One code is for being “unvaccinated for COVID-19.” Another is for being partially vaccinated, or not having received a primary series of a COVID-19 vaccine.

In comments to the CDC about the proposal, health care providers said they supported adding the codes—with some detailing how they’d be used.

Identifying people who are unvaccinated or undervaccinated for COVID-19 “will help health insurance providers identify emollees [sic] who may benefit from outreach and further education about vaccination,” Danielle Lloyd, a senior vice president at America’s Health Insurance Plans (AHIP), and Adam Myers, senior vice president at the Blue Cross Blue Shield Association, said in a joint letter to the CDC.

Creating ICD-10 codes that can be tracked via claims would provide health insurance providers key information to help increase immunization rates,” they added.

In another missive, Nancy Andersen, a director with Kaiser Permanente Health Plan and Hospitals, and Erica Eastham, executive director at The Permanente Federation LLC, told the CDC: “These codes provide valuable data for understanding immunization rates and for follow-up with under-immunized patients.”

Andersen and Eastham urged the CDC to advise providers entering one of the new codes to also enter an additional code indicating why a person was unvaccinated or undervaccinated, with reasons including due to a contraindication or due to “belief or group pressure.”

The comments were obtained by The Epoch Times through the Freedom of Information Act.

Most of the providers and other health care groups, including the American Health Information Management Association (AHIMA) that commented did not respond to inquiries.

AHIP declined to say what education it offered to people tracked through the new codes.
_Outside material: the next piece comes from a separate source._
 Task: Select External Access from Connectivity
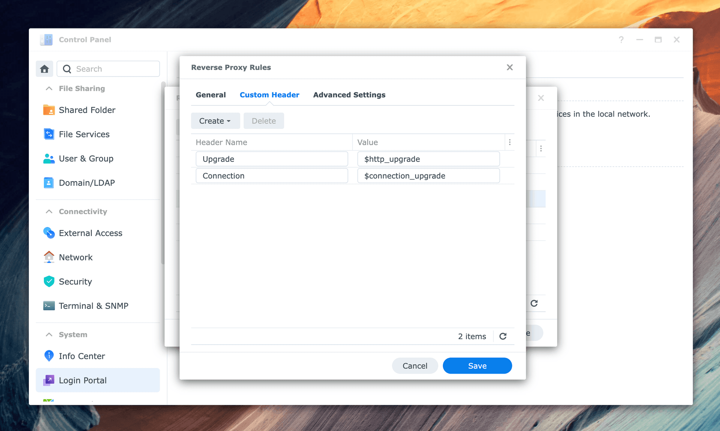point(90,233)
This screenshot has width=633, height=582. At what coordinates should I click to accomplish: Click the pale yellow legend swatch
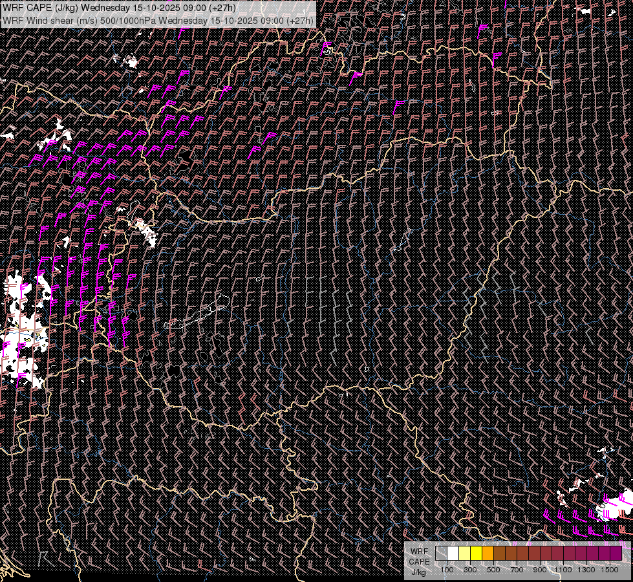(465, 554)
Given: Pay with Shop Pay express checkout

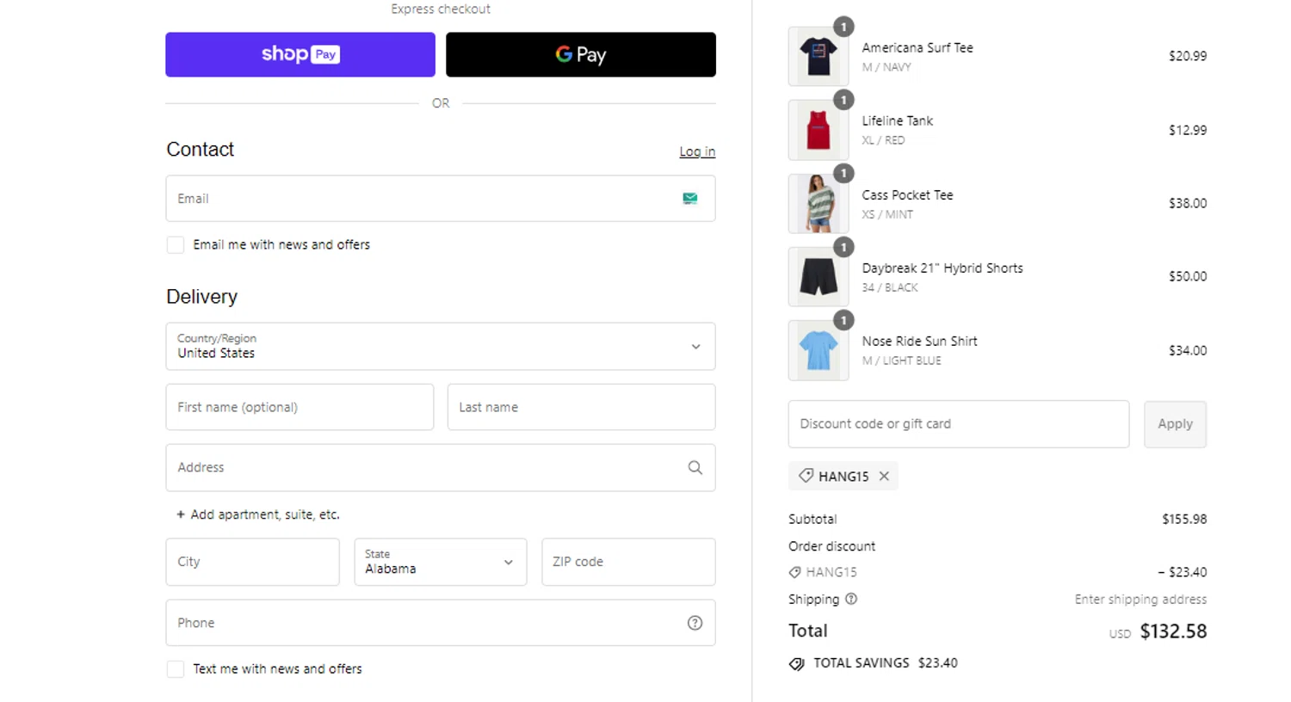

A spokeswoman pointed to a Feb. 28, 2022, article that outlines steps providers have taken to promote vaccination.

The codes are part of the ICD’s 10th edition. The World Health Organization of the United Nations holds the copyright for ICD-10 but has allowed the U.S. government to adopt the edition, according to the CDC. The new codes are not part of the World Health Organization’s ICD.

All health care entities covered by the Health Insurance Portability and Accountability Act must use the U.S. version of the ICD. The U.S. version is updated at least once a year. Coded ICD data from providers enable public health officials to “conduct many disease-related activities,” according to the CDC. Purposes include enabling a doctor seeing a new patient to easily retrieve the patient’s medical history.